Problem description. All of the entries below need repeating exactly, apart from their images.

Saved entries

-------------------------

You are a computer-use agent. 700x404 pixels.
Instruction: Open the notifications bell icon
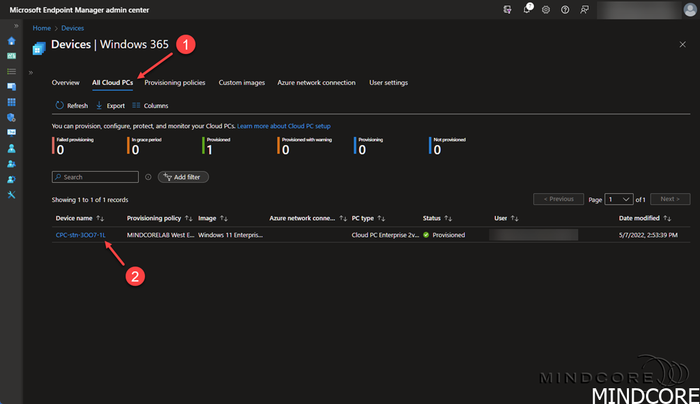pos(527,10)
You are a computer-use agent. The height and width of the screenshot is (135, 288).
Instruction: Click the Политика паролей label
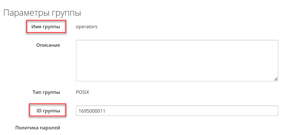(x=38, y=128)
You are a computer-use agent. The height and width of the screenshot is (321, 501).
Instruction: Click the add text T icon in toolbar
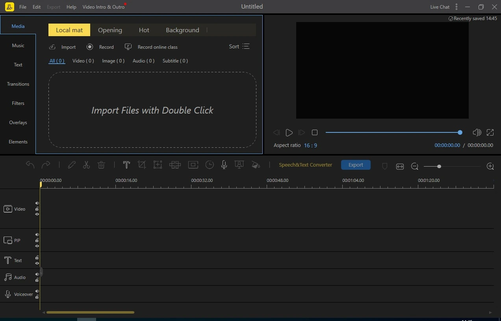pos(126,165)
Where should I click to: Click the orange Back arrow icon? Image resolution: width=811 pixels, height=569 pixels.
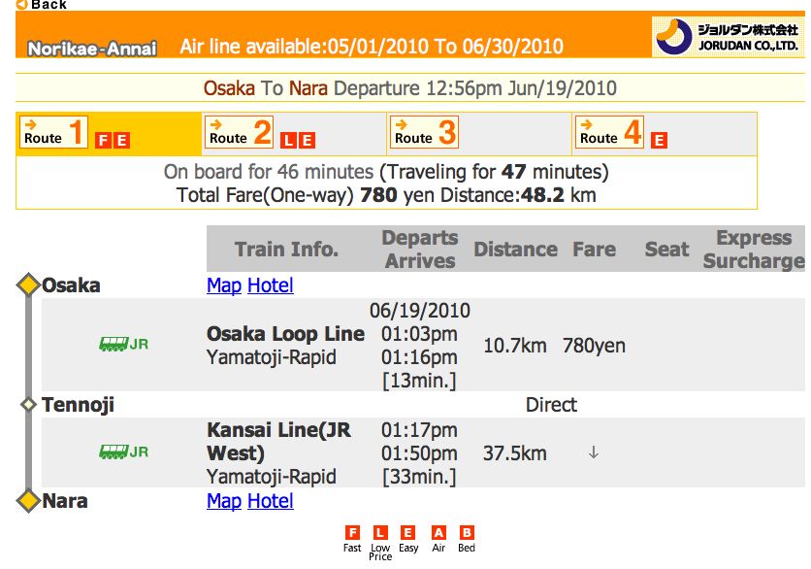[21, 5]
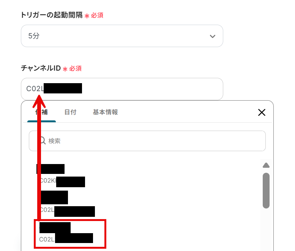Switch to the 候補 tab

click(42, 112)
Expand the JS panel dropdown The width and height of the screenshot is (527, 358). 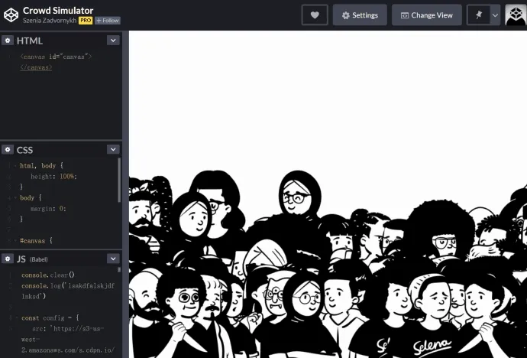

-------------------------

Solution below.
You are a computer-use agent. 700x404 pixels.
Instruction: Open the notifications bell icon
pos(527,10)
You are a computer-use agent. The height and width of the screenshot is (135, 288).
Instruction: Click the Политика паролей label
(x=38, y=128)
You are a computer-use agent. The height and width of the screenshot is (321, 501).
Instruction: Click the add text T icon in toolbar
pos(126,165)
Where should I click to: Click the orange Back arrow icon? Image resolution: width=811 pixels, height=569 pixels.
[21, 5]
Switch to the 候補 tab

click(42, 112)
Expand the JS panel dropdown The width and height of the screenshot is (527, 358). 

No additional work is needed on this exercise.